– Куда вернуться? – спросила навострившая уши Стасенька.

– В кабак, куда же ещё… – бородач вынул из портфеля банку варенья, градусник, пачку горчичников и целлофановый пакет с какой-то сушёной травой. – Закатила ему очередную сцену, выскочила, в чём была, – вроде как ловить такси. Я минут пять подождал, чувствую – это надолго. Вынес ему куртку, потом снова выхожу и вижу чуть ли не идиллическую картину: она в его куртке, уже под машины не кидается, а, напротив, вдохновенно лепечет что-то про звёзды и тычет пальцем в небо. Он весь трясётся от холода, однако добросовестно пялится в указанном направлении… Ну, я озверел, впихнул их обоих обратно, но ему, видимо, уже хватило…

– Он что, её любит? – спросила Стасенька слегка недоумённо.

– Любил бы – было бы понятно, – хмыкнул бородач. – Впрочем, это его личное дело. Так зачем он туда пошёл-то, если болеет? Незаменимый?..

– Видимо, да! – засмеялась она.

– Меня Александр зовут, – помолчав, сообщил бородач.

Стасенька представилась.

– А он вам, простите, кто? – спросил Александр.

– Он – мне? Ну-у… знакомый!

– И давно вы знакомы?

– Не очень. А вы?

Бородач усмехнулся.

– Да года два уже, наверно…

Познакомились они так. Молодой, подающий надежды ассистент кафедры зарубежной литературы Александр Артемьевич Игнатьев, только что завалив кандидатский экзамен по английскому, сидел в парке на скамеечке, уставившись пустым взглядом себе под ноги. Мимо проходило много всякого народу, и из всех только Юлий остановился и спросил без долгих предисловий:

– У вас случилось что-нибудь?

– С чего вы взяли? – мрачно поинтересовался Александр, с усилием отрывая взгляд от своих ботинок и переводя его на величественные сапоги памятника Максиму Горькому. – Сижу, никого не трогаю…

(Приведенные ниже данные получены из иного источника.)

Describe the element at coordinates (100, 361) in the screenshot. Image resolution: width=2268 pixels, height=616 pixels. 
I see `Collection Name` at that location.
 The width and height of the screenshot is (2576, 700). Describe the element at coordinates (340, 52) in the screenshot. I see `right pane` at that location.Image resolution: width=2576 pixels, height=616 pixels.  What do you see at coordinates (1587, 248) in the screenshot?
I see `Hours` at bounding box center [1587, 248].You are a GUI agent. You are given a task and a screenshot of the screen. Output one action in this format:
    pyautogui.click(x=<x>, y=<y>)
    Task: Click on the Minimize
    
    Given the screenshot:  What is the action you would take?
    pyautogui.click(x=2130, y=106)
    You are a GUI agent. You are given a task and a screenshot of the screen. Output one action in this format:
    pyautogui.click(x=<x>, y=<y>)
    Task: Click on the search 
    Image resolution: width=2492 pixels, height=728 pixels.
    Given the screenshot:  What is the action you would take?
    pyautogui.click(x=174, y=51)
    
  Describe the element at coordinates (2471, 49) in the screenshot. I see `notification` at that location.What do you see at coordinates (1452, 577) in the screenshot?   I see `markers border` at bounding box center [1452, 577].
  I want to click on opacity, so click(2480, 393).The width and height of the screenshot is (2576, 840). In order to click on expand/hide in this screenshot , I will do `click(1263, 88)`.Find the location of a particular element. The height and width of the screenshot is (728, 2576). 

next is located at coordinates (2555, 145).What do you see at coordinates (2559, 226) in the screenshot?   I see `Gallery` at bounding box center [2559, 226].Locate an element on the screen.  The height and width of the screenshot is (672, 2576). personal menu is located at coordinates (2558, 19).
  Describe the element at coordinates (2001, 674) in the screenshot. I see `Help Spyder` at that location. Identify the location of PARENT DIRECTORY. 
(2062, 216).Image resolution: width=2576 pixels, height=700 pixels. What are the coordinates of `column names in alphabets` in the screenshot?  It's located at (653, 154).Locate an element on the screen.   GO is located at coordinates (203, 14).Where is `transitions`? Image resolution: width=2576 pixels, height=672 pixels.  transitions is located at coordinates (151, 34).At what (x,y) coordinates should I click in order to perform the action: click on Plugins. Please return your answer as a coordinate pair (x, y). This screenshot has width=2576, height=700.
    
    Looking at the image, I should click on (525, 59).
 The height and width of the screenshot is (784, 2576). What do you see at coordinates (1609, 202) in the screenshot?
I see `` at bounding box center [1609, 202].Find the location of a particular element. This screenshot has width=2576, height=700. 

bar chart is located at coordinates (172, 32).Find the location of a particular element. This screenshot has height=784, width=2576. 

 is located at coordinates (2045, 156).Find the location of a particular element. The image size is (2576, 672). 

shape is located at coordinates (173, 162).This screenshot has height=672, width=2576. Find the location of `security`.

– …починяю примус, – с мечтательной улыбкой закончил Юлий.

После этого Александру стало уже понятно, что Юлий – «свой», но он всё-таки ещё спросил:

– А с чего тебе вздумалось вдруг к незнакомому человеку чуткость проявлять?

– А я без предрассудков, – сообщил ему Юлий. – Впрочем, можно познакомиться.

Они посидели ещё в парке, сходили в кино, погуляли по городу. Узнав о заваленном экзамене, Юлий хмыкнул:

– Мне бы твои заботы.

За какие-нибудь три дня он натаскал его так, что экзаменационная комиссия в полном составе выпала в осадок, а завкафедрой романо-германской филологии впоследствии дважды пытался переманить Александра к себе, расточая похвалы его лингвистическим способностям.

– Ты знаешь, почему он институт бросил? – спросила Стасенька, незаметно перейдя на «ты».

– Да, – сказал Александр, но развить эту тему почему-то не пожелал. – Ну, где же всё-таки его носит? Двенадцать уже доходит…

– Как – двенадцать? – встрепенулась Стасенька. – У нас общагу в одиннадцать закрывают!

– Правильно делают, – усмехнулся Александр.

Стасенька задумалась. С одной стороны, Рожнов мог, как обычно, приползти ночевать в их 814-ю и, не обнаружив её там, сделать соответствующие выводы. Лора его, к тому же, разумеется, выгонит, и он с горя может отправиться искать приют у более свободомыслящих особ, благо таких в общаге хватает. Но зато с другой…

Стасенька с удивлением отметила, что одна только мысль о скором возвращении Юлия вызывает у неё не то чтобы сердечный трепет, но что-то вроде того: легкую нервную дрожь почему-то в районе желудка.

– Я только про примус не поняла, – сказала она Александру. – Почему тебе после этого стало ясно, что он – свой?

Он пожал плечами:

– Как почему? Потому что Бегемота любит… и вообще…

– Любит бегемотов? – слегка озадаченно переспросила Стасенька.

– Кота Бегемота, – объяснил Александр.